--- Source records ---

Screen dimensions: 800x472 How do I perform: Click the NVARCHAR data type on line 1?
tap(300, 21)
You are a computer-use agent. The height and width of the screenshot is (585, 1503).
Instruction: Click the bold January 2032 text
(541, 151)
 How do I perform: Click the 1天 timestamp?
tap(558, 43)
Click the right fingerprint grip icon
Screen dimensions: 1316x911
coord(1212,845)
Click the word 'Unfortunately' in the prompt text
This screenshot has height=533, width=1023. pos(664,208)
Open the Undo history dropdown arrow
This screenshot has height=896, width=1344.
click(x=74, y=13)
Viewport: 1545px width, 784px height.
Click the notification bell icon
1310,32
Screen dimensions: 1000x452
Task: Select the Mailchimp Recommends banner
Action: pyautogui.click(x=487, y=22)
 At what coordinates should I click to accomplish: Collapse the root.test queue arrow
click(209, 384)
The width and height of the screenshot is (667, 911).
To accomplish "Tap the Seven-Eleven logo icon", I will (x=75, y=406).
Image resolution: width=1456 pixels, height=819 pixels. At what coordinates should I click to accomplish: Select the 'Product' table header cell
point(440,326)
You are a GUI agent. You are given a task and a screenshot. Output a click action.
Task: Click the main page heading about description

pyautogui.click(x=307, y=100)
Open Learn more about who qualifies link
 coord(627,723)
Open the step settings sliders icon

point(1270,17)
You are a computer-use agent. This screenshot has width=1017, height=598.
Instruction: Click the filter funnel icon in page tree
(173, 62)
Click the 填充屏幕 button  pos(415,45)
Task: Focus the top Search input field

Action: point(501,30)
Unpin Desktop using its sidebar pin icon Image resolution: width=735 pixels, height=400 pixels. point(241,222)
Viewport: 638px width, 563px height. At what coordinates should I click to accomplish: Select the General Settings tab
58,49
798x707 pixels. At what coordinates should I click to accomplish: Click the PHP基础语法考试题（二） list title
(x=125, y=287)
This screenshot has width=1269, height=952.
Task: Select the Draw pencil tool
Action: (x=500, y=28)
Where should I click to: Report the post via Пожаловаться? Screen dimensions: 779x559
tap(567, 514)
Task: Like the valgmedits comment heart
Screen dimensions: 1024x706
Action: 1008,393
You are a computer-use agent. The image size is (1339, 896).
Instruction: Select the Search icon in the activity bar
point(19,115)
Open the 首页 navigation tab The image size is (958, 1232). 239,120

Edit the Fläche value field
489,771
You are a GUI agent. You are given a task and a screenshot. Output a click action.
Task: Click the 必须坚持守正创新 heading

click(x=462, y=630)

---

§ Work to complete: Locate each line in the material above that contains the string "Select", with case taken into account, and copy every such line.

§ Response to this task:
Task: Select the Mailchimp Recommends banner
Image resolution: width=1456 pixels, height=819 pixels. At what coordinates should I click to accomplish: Select the 'Product' table header cell
Viewport: 638px width, 563px height. At what coordinates should I click to accomplish: Select the General Settings tab
Task: Select the Draw pencil tool
Instruction: Select the Search icon in the activity bar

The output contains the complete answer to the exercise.